What to produce: Rewrite the stretch from the line containing "is (807, 407)." through the line containing "coord(375,261)" as a Markdown table with the columns Row and Line, numbering each row and omitting blank lines.

-- START --

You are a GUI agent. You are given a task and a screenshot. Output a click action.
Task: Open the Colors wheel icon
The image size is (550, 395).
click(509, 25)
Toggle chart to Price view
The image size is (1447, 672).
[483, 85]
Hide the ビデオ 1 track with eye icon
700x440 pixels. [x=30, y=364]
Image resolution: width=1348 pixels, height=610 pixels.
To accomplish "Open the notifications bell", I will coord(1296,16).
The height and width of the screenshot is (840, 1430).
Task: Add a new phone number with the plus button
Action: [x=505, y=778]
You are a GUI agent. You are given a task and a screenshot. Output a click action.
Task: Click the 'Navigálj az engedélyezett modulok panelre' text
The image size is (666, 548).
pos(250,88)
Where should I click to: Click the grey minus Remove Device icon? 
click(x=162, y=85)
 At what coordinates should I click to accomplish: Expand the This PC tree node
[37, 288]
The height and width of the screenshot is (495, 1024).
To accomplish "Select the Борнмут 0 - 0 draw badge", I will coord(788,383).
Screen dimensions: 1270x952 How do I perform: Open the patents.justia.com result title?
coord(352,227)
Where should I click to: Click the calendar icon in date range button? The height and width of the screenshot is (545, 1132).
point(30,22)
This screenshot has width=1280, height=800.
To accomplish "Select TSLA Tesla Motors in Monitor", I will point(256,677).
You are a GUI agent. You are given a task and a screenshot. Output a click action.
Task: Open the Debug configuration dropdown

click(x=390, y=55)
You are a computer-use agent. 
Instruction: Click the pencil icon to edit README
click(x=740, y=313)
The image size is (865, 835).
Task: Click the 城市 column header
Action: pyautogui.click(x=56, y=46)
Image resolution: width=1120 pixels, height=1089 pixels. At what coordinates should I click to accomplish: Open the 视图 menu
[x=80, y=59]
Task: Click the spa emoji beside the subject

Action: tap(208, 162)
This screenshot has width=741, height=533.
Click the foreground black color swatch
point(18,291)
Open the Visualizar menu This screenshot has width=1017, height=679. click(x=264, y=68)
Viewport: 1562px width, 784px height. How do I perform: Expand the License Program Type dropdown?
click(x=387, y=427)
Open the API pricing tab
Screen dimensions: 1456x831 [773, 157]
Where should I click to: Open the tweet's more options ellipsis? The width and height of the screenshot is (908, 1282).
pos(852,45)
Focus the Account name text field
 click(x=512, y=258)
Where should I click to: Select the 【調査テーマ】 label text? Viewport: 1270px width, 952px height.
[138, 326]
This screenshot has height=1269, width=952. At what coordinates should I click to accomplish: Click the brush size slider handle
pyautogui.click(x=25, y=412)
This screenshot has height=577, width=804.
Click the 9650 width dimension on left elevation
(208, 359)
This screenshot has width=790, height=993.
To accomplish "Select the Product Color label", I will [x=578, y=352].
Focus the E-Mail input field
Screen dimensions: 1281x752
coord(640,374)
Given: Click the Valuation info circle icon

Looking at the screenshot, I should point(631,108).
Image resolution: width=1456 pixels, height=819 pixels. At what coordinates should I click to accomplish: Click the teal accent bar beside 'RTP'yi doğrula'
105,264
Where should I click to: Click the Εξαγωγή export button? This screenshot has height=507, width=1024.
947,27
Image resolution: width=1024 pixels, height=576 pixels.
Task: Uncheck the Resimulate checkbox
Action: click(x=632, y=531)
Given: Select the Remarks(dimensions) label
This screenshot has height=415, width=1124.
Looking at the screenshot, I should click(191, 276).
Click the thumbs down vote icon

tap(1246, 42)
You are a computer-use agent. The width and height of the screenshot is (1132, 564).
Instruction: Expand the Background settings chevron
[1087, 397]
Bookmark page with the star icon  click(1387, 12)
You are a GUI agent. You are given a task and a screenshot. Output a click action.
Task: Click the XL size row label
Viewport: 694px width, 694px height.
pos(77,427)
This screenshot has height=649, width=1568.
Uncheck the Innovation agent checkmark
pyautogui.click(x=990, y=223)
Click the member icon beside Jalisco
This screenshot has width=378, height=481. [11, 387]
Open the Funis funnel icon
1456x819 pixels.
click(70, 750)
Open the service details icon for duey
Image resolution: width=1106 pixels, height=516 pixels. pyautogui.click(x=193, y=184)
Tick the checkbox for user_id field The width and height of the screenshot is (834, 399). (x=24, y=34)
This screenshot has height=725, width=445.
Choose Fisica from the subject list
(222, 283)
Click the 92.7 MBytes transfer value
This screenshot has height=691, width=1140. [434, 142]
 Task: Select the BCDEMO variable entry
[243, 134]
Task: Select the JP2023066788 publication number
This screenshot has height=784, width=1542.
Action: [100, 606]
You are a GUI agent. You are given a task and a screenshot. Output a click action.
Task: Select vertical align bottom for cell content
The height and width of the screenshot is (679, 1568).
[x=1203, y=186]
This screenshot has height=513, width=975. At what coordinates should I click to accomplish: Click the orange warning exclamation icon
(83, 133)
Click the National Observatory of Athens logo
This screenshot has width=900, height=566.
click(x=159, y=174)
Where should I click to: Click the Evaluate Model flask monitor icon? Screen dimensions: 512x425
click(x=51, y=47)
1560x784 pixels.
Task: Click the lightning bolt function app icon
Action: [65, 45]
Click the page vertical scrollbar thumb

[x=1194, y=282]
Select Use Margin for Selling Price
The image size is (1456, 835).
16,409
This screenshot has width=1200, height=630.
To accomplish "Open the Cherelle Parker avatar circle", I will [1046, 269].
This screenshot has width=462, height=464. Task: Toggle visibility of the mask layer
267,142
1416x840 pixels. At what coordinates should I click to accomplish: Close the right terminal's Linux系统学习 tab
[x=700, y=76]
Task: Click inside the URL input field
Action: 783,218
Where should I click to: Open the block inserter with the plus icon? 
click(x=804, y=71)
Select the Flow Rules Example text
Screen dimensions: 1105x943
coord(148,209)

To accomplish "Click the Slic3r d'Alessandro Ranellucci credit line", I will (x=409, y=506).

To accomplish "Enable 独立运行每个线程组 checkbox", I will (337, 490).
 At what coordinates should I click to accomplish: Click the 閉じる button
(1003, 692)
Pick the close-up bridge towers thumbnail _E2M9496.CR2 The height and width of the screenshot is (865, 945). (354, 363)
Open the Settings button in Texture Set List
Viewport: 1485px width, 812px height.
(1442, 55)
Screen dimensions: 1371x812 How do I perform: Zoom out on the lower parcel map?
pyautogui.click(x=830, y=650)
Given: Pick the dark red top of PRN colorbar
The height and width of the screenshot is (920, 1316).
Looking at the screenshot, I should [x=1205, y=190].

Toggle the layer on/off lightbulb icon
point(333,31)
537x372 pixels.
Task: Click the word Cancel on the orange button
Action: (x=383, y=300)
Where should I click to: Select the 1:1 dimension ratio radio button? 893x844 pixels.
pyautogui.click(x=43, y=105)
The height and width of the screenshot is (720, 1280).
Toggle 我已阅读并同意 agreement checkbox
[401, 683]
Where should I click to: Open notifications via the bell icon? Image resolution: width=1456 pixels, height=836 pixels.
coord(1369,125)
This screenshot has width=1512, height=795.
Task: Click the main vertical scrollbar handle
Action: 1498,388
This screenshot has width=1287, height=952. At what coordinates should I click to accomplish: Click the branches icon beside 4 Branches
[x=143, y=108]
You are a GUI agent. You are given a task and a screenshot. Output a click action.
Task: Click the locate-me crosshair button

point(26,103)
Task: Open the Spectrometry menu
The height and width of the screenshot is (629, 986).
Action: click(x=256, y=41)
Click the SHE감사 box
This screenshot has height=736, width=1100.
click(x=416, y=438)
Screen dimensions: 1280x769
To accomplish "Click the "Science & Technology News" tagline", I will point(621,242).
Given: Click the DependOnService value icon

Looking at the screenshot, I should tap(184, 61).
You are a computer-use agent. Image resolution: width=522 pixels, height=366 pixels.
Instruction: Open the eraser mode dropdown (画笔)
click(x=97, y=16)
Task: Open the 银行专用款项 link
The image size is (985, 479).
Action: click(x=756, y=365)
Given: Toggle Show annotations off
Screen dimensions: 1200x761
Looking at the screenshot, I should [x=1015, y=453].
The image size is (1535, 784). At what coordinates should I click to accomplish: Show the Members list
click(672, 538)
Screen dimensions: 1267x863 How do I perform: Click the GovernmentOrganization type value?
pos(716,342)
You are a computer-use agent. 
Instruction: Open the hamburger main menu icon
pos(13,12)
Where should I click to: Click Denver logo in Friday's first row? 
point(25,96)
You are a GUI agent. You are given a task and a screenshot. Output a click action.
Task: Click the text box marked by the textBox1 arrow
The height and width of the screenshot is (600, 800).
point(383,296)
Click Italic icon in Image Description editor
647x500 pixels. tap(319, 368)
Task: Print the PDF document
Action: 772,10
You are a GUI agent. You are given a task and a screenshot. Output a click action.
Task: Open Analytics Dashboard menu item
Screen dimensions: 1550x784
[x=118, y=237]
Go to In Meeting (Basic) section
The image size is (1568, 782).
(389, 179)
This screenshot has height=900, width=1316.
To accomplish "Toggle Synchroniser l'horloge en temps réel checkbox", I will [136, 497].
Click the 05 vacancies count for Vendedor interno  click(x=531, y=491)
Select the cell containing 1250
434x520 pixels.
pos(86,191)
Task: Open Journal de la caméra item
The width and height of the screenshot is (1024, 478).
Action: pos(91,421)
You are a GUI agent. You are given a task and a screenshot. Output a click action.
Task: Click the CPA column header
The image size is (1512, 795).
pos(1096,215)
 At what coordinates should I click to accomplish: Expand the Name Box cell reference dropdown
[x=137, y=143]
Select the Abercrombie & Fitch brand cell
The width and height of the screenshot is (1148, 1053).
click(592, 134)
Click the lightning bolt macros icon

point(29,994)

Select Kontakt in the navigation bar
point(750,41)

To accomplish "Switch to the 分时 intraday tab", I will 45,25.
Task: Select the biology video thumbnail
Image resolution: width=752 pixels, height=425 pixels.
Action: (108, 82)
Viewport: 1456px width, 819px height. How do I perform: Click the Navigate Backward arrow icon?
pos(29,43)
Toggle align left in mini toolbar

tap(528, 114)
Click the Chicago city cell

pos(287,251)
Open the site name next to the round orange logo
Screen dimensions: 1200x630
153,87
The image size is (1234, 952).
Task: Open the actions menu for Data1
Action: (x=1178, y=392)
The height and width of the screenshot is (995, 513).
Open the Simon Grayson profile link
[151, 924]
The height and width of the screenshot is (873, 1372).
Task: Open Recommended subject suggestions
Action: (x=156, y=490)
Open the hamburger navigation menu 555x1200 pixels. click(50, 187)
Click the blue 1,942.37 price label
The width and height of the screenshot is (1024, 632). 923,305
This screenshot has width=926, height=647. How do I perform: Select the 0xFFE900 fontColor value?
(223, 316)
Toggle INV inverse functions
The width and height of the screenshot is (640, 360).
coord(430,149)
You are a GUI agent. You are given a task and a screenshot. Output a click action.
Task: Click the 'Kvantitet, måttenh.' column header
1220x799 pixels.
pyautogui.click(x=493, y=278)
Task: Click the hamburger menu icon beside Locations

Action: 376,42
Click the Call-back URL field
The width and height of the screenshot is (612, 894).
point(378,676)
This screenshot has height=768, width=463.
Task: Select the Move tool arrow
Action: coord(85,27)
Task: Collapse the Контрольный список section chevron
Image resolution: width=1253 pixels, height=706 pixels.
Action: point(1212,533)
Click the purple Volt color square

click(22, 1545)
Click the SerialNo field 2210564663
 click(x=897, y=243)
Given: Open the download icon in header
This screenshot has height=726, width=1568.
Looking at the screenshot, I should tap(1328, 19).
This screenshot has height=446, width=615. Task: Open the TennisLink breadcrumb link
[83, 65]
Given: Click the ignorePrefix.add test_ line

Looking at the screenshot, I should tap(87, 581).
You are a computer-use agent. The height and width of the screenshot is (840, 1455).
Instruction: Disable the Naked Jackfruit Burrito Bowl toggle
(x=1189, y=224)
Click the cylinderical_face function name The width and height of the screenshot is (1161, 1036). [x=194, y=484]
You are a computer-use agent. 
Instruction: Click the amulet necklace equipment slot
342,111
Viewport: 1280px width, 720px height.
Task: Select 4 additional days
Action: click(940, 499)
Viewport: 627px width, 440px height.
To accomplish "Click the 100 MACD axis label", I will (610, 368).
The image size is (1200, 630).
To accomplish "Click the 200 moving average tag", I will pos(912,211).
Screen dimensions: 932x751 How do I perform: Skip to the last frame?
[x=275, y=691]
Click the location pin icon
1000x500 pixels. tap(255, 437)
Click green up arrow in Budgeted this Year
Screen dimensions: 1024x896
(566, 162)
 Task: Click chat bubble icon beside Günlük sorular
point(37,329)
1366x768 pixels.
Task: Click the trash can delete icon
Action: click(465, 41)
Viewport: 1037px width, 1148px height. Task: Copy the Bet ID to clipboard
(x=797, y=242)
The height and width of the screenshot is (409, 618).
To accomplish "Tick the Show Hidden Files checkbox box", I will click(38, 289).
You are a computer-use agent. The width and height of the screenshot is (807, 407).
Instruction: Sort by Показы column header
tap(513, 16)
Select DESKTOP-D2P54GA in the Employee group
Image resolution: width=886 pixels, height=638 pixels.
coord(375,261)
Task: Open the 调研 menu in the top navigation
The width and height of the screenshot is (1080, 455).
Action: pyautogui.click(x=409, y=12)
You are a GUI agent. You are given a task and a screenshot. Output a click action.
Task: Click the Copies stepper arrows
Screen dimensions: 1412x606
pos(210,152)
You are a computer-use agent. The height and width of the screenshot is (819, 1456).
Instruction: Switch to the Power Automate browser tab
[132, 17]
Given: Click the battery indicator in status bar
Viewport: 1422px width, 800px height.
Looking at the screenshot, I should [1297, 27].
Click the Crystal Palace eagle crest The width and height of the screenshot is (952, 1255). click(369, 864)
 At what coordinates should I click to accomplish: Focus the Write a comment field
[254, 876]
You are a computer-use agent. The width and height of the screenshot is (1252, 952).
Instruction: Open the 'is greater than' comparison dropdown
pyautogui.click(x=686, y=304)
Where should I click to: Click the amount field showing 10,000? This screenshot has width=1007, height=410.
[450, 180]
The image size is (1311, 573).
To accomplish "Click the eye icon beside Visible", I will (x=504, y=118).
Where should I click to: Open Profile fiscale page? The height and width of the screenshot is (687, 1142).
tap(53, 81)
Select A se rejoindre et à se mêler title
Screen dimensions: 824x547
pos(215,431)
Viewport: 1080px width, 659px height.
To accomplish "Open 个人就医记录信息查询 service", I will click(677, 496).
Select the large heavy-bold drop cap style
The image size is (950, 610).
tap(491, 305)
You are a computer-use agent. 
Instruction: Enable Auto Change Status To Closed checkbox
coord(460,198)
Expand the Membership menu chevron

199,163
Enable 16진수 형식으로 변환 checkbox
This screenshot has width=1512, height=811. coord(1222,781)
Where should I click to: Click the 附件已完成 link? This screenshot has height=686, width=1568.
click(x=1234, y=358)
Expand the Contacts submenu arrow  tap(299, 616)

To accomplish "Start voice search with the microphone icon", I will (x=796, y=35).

-- END --

Exercise answer:
| Row | Line |
|---|---|
| 1 | You are a computer-use agent. The width and height of the screenshot is (807, 407). |
| 2 | Instruction: Sort by Показы column header |
| 3 | tap(513, 16) |
| 4 | Select DESKTOP-D2P54GA in the Employee group |
| 5 | Image resolution: width=886 pixels, height=638 pixels. |
| 6 | coord(375,261) |